What is needed here is an exact copy of all the entries below.
(DATASET Opens)
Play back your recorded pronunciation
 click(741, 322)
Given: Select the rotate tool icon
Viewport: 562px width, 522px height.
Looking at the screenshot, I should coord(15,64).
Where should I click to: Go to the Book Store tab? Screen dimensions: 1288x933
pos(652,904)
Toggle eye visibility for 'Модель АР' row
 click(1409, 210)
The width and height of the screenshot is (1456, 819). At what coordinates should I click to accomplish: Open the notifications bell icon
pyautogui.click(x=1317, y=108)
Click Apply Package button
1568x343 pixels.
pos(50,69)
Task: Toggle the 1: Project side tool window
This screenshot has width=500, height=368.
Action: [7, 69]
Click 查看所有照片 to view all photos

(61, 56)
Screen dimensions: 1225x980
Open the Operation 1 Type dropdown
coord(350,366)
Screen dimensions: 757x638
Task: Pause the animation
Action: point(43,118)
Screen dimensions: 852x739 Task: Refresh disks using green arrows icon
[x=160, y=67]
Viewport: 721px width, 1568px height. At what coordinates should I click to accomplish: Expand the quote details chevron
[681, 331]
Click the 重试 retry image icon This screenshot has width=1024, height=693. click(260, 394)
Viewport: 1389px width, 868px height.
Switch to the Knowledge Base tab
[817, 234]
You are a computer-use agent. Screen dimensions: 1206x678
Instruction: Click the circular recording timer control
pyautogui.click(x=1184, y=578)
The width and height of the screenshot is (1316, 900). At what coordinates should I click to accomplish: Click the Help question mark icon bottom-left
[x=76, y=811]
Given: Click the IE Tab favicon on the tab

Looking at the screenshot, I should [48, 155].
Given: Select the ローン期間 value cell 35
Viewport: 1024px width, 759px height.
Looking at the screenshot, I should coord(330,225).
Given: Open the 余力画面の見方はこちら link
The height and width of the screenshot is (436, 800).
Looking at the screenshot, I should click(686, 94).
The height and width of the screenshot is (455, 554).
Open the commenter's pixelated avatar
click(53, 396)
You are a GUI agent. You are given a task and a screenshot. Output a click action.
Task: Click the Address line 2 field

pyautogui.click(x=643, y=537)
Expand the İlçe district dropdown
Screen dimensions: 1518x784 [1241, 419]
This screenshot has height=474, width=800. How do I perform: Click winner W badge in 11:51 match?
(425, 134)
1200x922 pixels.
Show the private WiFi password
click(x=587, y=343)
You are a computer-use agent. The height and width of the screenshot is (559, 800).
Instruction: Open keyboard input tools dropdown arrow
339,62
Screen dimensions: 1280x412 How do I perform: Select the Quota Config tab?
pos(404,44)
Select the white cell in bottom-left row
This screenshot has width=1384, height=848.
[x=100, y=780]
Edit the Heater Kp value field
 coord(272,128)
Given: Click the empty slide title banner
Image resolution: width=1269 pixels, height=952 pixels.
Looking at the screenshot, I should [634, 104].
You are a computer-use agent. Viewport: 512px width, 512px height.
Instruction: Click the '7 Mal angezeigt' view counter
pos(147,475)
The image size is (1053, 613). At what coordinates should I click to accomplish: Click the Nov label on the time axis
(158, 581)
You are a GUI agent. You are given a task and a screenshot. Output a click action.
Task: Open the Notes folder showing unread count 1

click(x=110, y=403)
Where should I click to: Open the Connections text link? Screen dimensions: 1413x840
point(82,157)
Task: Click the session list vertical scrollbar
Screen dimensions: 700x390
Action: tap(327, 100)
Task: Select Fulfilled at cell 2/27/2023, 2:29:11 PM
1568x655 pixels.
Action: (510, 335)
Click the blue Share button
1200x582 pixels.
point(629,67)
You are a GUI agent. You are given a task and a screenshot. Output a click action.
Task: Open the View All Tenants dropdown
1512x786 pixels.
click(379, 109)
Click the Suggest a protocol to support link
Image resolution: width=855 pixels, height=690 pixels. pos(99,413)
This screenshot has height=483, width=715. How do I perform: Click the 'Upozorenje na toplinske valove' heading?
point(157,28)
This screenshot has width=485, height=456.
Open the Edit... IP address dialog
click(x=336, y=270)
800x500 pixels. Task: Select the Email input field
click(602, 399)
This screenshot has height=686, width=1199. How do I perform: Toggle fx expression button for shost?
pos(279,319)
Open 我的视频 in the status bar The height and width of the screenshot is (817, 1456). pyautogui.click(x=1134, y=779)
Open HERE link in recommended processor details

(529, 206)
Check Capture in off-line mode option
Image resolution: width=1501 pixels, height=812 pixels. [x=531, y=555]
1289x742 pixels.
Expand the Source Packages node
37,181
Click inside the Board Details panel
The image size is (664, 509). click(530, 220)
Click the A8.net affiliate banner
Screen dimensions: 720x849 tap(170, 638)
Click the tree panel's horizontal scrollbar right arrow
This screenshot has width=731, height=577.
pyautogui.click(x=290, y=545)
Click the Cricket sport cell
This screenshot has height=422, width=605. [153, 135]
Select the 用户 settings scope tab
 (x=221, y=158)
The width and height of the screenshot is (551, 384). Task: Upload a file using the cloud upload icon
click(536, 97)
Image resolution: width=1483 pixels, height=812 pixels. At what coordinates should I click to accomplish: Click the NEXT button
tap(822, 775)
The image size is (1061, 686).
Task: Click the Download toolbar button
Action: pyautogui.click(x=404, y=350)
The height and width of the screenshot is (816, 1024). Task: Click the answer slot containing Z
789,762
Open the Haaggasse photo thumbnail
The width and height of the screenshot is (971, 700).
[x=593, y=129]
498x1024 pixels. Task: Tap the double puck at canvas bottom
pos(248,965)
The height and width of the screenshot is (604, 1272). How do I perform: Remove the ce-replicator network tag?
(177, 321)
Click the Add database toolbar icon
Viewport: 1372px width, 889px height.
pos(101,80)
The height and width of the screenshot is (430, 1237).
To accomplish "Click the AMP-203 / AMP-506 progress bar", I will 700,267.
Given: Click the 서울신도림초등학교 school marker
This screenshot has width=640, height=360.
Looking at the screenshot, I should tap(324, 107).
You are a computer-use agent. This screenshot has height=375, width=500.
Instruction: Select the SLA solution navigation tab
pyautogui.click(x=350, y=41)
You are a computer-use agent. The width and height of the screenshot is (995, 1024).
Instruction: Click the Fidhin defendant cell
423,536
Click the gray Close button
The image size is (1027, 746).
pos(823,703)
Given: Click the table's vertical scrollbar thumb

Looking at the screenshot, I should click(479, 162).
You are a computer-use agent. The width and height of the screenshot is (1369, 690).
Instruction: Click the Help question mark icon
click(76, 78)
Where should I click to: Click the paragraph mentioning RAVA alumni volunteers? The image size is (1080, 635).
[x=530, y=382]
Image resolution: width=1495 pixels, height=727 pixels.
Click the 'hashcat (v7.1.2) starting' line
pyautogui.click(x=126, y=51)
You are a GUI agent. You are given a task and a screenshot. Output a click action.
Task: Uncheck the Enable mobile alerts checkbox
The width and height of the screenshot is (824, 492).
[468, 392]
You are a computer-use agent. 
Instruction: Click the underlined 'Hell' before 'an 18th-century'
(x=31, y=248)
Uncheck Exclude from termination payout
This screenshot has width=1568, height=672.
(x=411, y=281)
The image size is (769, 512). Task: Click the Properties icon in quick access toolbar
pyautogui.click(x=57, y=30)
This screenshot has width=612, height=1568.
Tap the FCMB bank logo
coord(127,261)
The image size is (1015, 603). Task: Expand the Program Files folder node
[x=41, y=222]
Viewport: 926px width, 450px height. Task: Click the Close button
(DATASET Closes)
== SOLUTION FOR THIS TASK ==
Play back your recorded pronunciation
 click(741, 322)
Given: Select the rotate tool icon
Viewport: 562px width, 522px height.
Looking at the screenshot, I should coord(15,64).
Where should I click to: Go to the Book Store tab? Screen dimensions: 1288x933
pos(652,904)
Toggle eye visibility for 'Модель АР' row
 click(1409, 210)
The width and height of the screenshot is (1456, 819). At what coordinates should I click to accomplish: Open the notifications bell icon
pyautogui.click(x=1317, y=108)
Click Apply Package button
1568x343 pixels.
pos(50,69)
Task: Toggle the 1: Project side tool window
This screenshot has width=500, height=368.
Action: [7, 69]
Click 查看所有照片 to view all photos

(61, 56)
Screen dimensions: 1225x980
Open the Operation 1 Type dropdown
coord(350,366)
Screen dimensions: 757x638
Task: Pause the animation
Action: point(43,118)
Screen dimensions: 852x739 Task: Refresh disks using green arrows icon
[x=160, y=67]
Viewport: 721px width, 1568px height. At what coordinates should I click to accomplish: Expand the quote details chevron
[681, 331]
Click the 重试 retry image icon This screenshot has width=1024, height=693. click(260, 394)
Viewport: 1389px width, 868px height.
Switch to the Knowledge Base tab
[817, 234]
You are a computer-use agent. Screen dimensions: 1206x678
Instruction: Click the circular recording timer control
pyautogui.click(x=1184, y=578)
The width and height of the screenshot is (1316, 900). At what coordinates should I click to accomplish: Click the Help question mark icon bottom-left
[x=76, y=811]
Given: Click the IE Tab favicon on the tab

Looking at the screenshot, I should [48, 155].
Given: Select the ローン期間 value cell 35
Viewport: 1024px width, 759px height.
Looking at the screenshot, I should coord(330,225).
Given: Open the 余力画面の見方はこちら link
The height and width of the screenshot is (436, 800).
Looking at the screenshot, I should click(686, 94).
The height and width of the screenshot is (455, 554).
Open the commenter's pixelated avatar
click(53, 396)
You are a GUI agent. You are given a task and a screenshot. Output a click action.
Task: Click the Address line 2 field

pyautogui.click(x=643, y=537)
Expand the İlçe district dropdown
Screen dimensions: 1518x784 [1241, 419]
This screenshot has height=474, width=800. How do I perform: Click winner W badge in 11:51 match?
(425, 134)
1200x922 pixels.
Show the private WiFi password
click(x=587, y=343)
You are a computer-use agent. The height and width of the screenshot is (559, 800).
Instruction: Open keyboard input tools dropdown arrow
339,62
Screen dimensions: 1280x412 How do I perform: Select the Quota Config tab?
pos(404,44)
Select the white cell in bottom-left row
This screenshot has width=1384, height=848.
[x=100, y=780]
Edit the Heater Kp value field
 coord(272,128)
Given: Click the empty slide title banner
Image resolution: width=1269 pixels, height=952 pixels.
Looking at the screenshot, I should [634, 104].
You are a computer-use agent. Viewport: 512px width, 512px height.
Instruction: Click the '7 Mal angezeigt' view counter
pos(147,475)
The image size is (1053, 613). At what coordinates should I click to accomplish: Click the Nov label on the time axis
(158, 581)
You are a GUI agent. You are given a task and a screenshot. Output a click action.
Task: Open the Notes folder showing unread count 1

click(x=110, y=403)
Where should I click to: Open the Connections text link? Screen dimensions: 1413x840
point(82,157)
Task: Click the session list vertical scrollbar
Screen dimensions: 700x390
Action: tap(327, 100)
Task: Select Fulfilled at cell 2/27/2023, 2:29:11 PM
1568x655 pixels.
Action: (510, 335)
Click the blue Share button
1200x582 pixels.
point(629,67)
You are a GUI agent. You are given a task and a screenshot. Output a click action.
Task: Open the View All Tenants dropdown
1512x786 pixels.
click(379, 109)
Click the Suggest a protocol to support link
Image resolution: width=855 pixels, height=690 pixels. pos(99,413)
This screenshot has height=483, width=715. How do I perform: Click the 'Upozorenje na toplinske valove' heading?
point(157,28)
This screenshot has width=485, height=456.
Open the Edit... IP address dialog
click(x=336, y=270)
800x500 pixels. Task: Select the Email input field
click(602, 399)
This screenshot has height=686, width=1199. How do I perform: Toggle fx expression button for shost?
pos(279,319)
Open 我的视频 in the status bar The height and width of the screenshot is (817, 1456). pyautogui.click(x=1134, y=779)
Open HERE link in recommended processor details

(529, 206)
Check Capture in off-line mode option
Image resolution: width=1501 pixels, height=812 pixels. [x=531, y=555]
1289x742 pixels.
Expand the Source Packages node
37,181
Click inside the Board Details panel
The image size is (664, 509). click(530, 220)
Click the A8.net affiliate banner
Screen dimensions: 720x849 tap(170, 638)
Click the tree panel's horizontal scrollbar right arrow
This screenshot has width=731, height=577.
pyautogui.click(x=290, y=545)
Click the Cricket sport cell
This screenshot has height=422, width=605. [153, 135]
Select the 用户 settings scope tab
 (x=221, y=158)
The width and height of the screenshot is (551, 384). Task: Upload a file using the cloud upload icon
click(536, 97)
Image resolution: width=1483 pixels, height=812 pixels. At what coordinates should I click to accomplish: Click the NEXT button
tap(822, 775)
The image size is (1061, 686).
Task: Click the Download toolbar button
Action: pyautogui.click(x=404, y=350)
The height and width of the screenshot is (816, 1024). Task: Click the answer slot containing Z
789,762
Open the Haaggasse photo thumbnail
The width and height of the screenshot is (971, 700).
[x=593, y=129]
498x1024 pixels. Task: Tap the double puck at canvas bottom
pos(248,965)
The height and width of the screenshot is (604, 1272). How do I perform: Remove the ce-replicator network tag?
(177, 321)
Click the Add database toolbar icon
Viewport: 1372px width, 889px height.
pos(101,80)
The height and width of the screenshot is (430, 1237).
To accomplish "Click the AMP-203 / AMP-506 progress bar", I will 700,267.
Given: Click the 서울신도림초등학교 school marker
This screenshot has width=640, height=360.
Looking at the screenshot, I should tap(324, 107).
You are a computer-use agent. This screenshot has height=375, width=500.
Instruction: Select the SLA solution navigation tab
pyautogui.click(x=350, y=41)
You are a computer-use agent. The width and height of the screenshot is (995, 1024).
Instruction: Click the Fidhin defendant cell
423,536
Click the gray Close button
The image size is (1027, 746).
pos(823,703)
Given: Click the table's vertical scrollbar thumb

Looking at the screenshot, I should click(479, 162).
You are a computer-use agent. The width and height of the screenshot is (1369, 690).
Instruction: Click the Help question mark icon
click(76, 78)
Where should I click to: Click the paragraph mentioning RAVA alumni volunteers? The image size is (1080, 635).
[x=530, y=382]
Image resolution: width=1495 pixels, height=727 pixels.
Click the 'hashcat (v7.1.2) starting' line
pyautogui.click(x=126, y=51)
You are a GUI agent. You are given a task and a screenshot. Output a click action.
Task: Uncheck the Enable mobile alerts checkbox
The width and height of the screenshot is (824, 492).
[468, 392]
You are a computer-use agent. 
Instruction: Click the underlined 'Hell' before 'an 18th-century'
(x=31, y=248)
Uncheck Exclude from termination payout
This screenshot has width=1568, height=672.
(x=411, y=281)
The image size is (769, 512). Task: Click the Properties icon in quick access toolbar
pyautogui.click(x=57, y=30)
This screenshot has width=612, height=1568.
Tap the FCMB bank logo
coord(127,261)
The image size is (1015, 603). Task: Expand the Program Files folder node
[x=41, y=222]
Viewport: 926px width, 450px height. Task: Click the Close button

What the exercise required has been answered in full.